MajaBiene Mon 01-Apr-13 23:58:33

HomeStart is a charity, nothing to do with the govt.

TheSecondComing Mon 01-Apr-13 23:58:15

Message withdrawn at poster's request.

MajaBiene Mon 01-Apr-13 23:57:46

I don't think it's necessarily implementation so much as being realistic about what HS is/does. In your situation BadRoly it sounds like what you really could have done with was a mother's help type person. Social Services/HVs are also guilty of referring families to HS who need actual care/help rather than a supportive friend.

MintChocCh1p Mon 01-Apr-13 23:56:14

Yes I can see that.

I also know that I'd hate it, but then I'm not the target audience I suppose. I can understand how the OP feels...maybe time to try and be a little assertive and say ' Actually, I'd love a couple of hours to sleep tackle some jobs upstairs if you could play with the kids ? ' and see if that works?

I like the idea of help being out there for folk struggling, I'd love to see more hours available and something more solid but I suppose that Cameron will be doing away with HS shortly if he hasn't already, along with everything else?

BadRoly Mon 01-Apr-13 23:53:49

Unfortunately I didn't have a great HS experience. I was referred by the HV when dc4 was born as dh was working away, dc4 had health worries and dc2 was having real problems at school.

First volunteer was a lovely older lady who was to come after school for a couple of hours to help out as I cooked tea etc. only she came twice then went off sick.

Second volunteer was younger and had school age children so could only come during school hours. As I went out every morning to toddlers etc and both dc3 & 4 slept all afternoon, it was a bit pointless as time when I could have been snoozing doing other stuff was taken up with polite chit chat. And. Then had a school run and then all the witching hour/tea time nonsense to do on my own anyway... I think we only did 4-6 weeks tops.

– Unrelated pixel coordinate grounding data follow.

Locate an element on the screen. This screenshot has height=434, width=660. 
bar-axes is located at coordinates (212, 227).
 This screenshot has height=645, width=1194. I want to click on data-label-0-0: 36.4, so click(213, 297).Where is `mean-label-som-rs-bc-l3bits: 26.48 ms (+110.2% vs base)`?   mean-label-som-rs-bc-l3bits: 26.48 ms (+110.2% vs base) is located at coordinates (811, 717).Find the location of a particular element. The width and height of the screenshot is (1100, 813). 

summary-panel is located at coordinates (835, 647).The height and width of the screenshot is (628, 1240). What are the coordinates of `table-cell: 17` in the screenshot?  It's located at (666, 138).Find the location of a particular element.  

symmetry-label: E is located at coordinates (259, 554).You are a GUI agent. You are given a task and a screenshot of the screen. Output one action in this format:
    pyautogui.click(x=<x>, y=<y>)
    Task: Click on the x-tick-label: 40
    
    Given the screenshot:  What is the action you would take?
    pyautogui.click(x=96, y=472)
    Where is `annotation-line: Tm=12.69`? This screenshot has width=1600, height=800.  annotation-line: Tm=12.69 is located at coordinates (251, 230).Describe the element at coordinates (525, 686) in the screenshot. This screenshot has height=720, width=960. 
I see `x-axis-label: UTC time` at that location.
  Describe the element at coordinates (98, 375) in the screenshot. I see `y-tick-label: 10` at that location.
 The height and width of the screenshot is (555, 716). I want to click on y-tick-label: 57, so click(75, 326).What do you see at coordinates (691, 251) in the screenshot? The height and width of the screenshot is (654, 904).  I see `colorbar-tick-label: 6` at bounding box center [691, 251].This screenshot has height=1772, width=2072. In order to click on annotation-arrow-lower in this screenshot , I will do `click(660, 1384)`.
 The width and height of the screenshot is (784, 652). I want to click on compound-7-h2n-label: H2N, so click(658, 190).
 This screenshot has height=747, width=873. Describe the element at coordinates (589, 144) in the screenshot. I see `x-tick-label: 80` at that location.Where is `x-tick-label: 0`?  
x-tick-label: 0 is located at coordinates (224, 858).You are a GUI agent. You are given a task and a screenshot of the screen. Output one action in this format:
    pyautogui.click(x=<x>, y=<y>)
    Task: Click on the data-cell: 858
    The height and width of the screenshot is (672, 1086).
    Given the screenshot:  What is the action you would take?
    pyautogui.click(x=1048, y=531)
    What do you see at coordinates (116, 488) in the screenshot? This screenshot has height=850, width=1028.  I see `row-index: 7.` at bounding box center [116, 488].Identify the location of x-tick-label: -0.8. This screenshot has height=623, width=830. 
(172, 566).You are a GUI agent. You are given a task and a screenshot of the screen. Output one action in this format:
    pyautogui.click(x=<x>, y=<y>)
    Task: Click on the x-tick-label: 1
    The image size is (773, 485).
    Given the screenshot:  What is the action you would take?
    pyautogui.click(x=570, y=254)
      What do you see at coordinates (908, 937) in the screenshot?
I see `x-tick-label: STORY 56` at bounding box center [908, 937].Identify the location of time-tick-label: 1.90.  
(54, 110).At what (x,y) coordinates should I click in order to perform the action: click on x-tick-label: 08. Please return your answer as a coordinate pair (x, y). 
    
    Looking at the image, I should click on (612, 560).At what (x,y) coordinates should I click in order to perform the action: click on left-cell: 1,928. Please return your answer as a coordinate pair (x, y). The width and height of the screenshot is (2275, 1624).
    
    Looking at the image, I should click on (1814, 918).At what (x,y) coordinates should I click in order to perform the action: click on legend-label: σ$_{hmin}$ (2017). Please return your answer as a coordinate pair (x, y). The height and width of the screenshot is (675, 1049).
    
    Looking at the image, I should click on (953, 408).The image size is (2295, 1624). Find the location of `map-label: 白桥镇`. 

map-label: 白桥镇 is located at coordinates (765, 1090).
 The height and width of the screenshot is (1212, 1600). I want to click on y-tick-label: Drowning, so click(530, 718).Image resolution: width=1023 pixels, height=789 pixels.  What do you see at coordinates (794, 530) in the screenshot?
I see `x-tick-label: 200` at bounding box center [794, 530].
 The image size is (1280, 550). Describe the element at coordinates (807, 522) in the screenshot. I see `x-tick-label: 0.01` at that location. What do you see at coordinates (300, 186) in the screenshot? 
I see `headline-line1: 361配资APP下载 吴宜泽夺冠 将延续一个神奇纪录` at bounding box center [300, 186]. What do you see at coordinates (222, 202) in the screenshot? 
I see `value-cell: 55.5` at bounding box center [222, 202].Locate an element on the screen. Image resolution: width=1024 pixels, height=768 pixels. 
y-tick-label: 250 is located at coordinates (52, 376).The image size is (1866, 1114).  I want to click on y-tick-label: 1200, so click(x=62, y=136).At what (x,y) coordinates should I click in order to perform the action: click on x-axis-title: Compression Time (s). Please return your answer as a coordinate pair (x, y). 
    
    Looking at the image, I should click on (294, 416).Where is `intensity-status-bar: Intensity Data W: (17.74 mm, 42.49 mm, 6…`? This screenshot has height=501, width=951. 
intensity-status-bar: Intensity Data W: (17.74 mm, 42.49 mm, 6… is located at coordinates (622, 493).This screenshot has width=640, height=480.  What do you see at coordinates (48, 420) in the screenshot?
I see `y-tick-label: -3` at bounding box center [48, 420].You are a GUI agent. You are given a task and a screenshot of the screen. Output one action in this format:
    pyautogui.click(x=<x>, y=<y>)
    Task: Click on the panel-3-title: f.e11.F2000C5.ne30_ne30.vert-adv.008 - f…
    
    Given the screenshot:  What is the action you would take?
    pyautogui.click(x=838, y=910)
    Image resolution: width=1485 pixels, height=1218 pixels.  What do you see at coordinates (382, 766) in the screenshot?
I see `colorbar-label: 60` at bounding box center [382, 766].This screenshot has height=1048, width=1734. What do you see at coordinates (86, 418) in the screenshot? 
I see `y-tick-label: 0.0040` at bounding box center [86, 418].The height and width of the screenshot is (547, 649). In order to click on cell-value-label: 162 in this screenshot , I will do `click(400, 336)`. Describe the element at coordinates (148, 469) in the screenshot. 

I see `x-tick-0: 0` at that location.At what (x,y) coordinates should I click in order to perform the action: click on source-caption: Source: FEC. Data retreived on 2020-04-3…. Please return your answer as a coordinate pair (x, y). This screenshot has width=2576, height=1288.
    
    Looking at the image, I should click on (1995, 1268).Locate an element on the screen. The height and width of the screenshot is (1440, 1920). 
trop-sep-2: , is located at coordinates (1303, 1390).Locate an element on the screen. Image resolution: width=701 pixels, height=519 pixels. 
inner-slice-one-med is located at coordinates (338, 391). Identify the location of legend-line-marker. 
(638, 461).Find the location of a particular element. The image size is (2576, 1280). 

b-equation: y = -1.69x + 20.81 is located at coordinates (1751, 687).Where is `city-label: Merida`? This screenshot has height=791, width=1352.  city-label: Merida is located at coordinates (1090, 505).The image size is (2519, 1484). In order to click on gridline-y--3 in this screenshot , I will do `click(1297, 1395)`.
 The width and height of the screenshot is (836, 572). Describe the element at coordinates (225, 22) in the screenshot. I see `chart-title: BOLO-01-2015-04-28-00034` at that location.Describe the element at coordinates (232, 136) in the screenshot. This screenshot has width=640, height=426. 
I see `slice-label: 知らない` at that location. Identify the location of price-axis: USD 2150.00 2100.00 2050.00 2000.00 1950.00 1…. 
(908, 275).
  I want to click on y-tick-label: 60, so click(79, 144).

I think the idea behind HS is superb but the implementation doesn't always meet the needs of the family. And I have to say that both if my volunteers were lovely but it just didn't work for me.

TheSecondComing Mon 01-Apr-13 23:52:07

Message withdrawn at poster's request.

MajaBiene Mon 01-Apr-13 23:47:16

MintChoc - maybe in one family what the mum needs is help to take her toddler and baby twins out to the HV clinic/toddler group.
Another mum might need someone to entertain the children while she makes phonecalls/does housework/has a bath/sleeps.
Another might have a physical disability and need help taking her children to the park or swimming.
Another might just be really isolated and need a friend, someone who can help them tackle budgetting or form filling or getting on top of family routines.

If a family has really severe issues, more than just a friendly face/listening ear/extra pair of hands for a few hours a week, then it isn't a job for HomeStart - it might be a job for Social Services, Sure Start, mental health services etc.

OP - speak to your co-ordinator and tell her how you feel and what help you actually need. If what you want is for the volunteer to play with the children while you get on with other stuff at home then say that.

FarleyD Mon 01-Apr-13 23:43:11

Absolutely true Minty, it is a bit woolly. But most of the HS volunteers are just that, ie volunteers. They're not trained social workers or counsellors etc, and can only work within the remit of the HS guidelines. Those families needing more specific help and intervention (and there are loads of them, or certainly were where I worked) are not going to benefit significantly from a lovely lady/man coming over once a week for a chat.